Он улыбнулся, и из его рта полился свет.
– Это было по-настоящему, – сказала я. – Ты в самом деле…
– Да, в самом деле.
– Значит, что бы теперь ни случилось, оно не может быть неправдой, – сказала я. – И если даже мы никогда больше не увидимся, это будет счастьем.
– И если увидимся – тоже.
Я поняла, что снова плачу. А он – нет. Я не знала, способно ли это создание плакать. Не знала, что он такое, я о таких никогда прежде не слышала.
Я влюбилась в дом, одержимый призраком, в призрака, управляющего собственным телом, в огонь, сжигающий заживо сам себя. Свет был таким ярким, что на него почти невозможно было смотреть, но я заставляла себя смотреть так долго, как это было возможно.
Я поцеловала его. Поначалу он был ошеломлен, но не стал сопротивляться. Слегка прикусила его губы, и это было все равно что впиться зубами в солнце. Я почувствовала, как внутри меня открывается бездна, и на мгновение запаниковала. Но я не смогла бы проглотить такое существо, как он.
Когда он отпустил меня и зашагал прочь, вниз по холму, в темноту, я опустилась на землю и так и осталась сидеть.
* * *
Я горю.
И мне не больно, а может, и больно, только это уже не важно, потому что я чувствую, как распадаюсь на куски. Поднимаясь в воздух, я вижу внизу, на земле, всю мою семью.
Глядя на Элеанор, я вспоминаю – не вижу, не проживаю вновь, а именно вспоминаю – то время, когда ей было шесть. Как она сидела на коленях у моего мужа, а он вынул часы, которые так любил: те самые часы, что подарили ему имя. Она со щелчком открыла их, подержала в руках, повернула ко мне свое личико – личико обычной маленькой девочки и сказала: «Я уже жила здесь раньше, только тогда ты была моей мамой, а не бабушкой».
Тогда я над ней посмеялась, ведь я-то думала, что знаю, где мой сын: его родила для меня Маргарет, этого мальчика, который был как две капли воды похож на моего Риса. Но это одно из тех знаний, которые искажаются и извиваются в руках, чем дольше ты их сжимаешь. Значит ли это, что Элеанор целует собственного убийцу на том самом холме, где они оба погибли? Или это были лишь ничего не значащие слова, детская игра? Разве я обладаю силами, разве обладаю властью или у меня есть право решать, что должно быть, а что – нет?

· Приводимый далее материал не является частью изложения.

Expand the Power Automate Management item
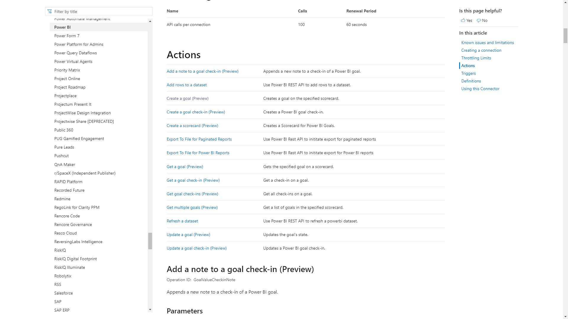568x319 pixels. point(82,18)
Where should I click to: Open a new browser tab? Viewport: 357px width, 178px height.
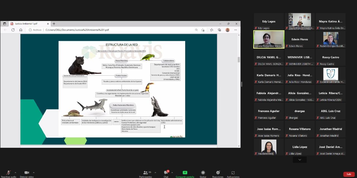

Эта мысль ломает что-то, разрушает последнюю мою связь с землей. Снизу до меня доносится оглушительный грохот рушащегося дома: все эти высокие башни и пустые комнаты на чердаке, исцарапанные половицы и чудесные коврики, фортепиано, книги, лестницы и балки, и стены, и где-то там коробка с сердцем Артура, сердцем, которое лежало там, пока мой умерший первенец не научил Артура нашему старому семейному трюку: как вывернуть себя наизнанку и стать кем-то другим. И теперь я тоже выворачиваюсь наизнанку, разлетаюсь во все стороны извивающимися струйками дыма, кишками, в которых я не хочу ничего читать; закручиваясь по спирали, я устремляюсь в небо, а крохотные клочки той, кем я была, дождем падают на моего мужа, детей и внуков, на деревню у подножия холма и в море цвета красного вина.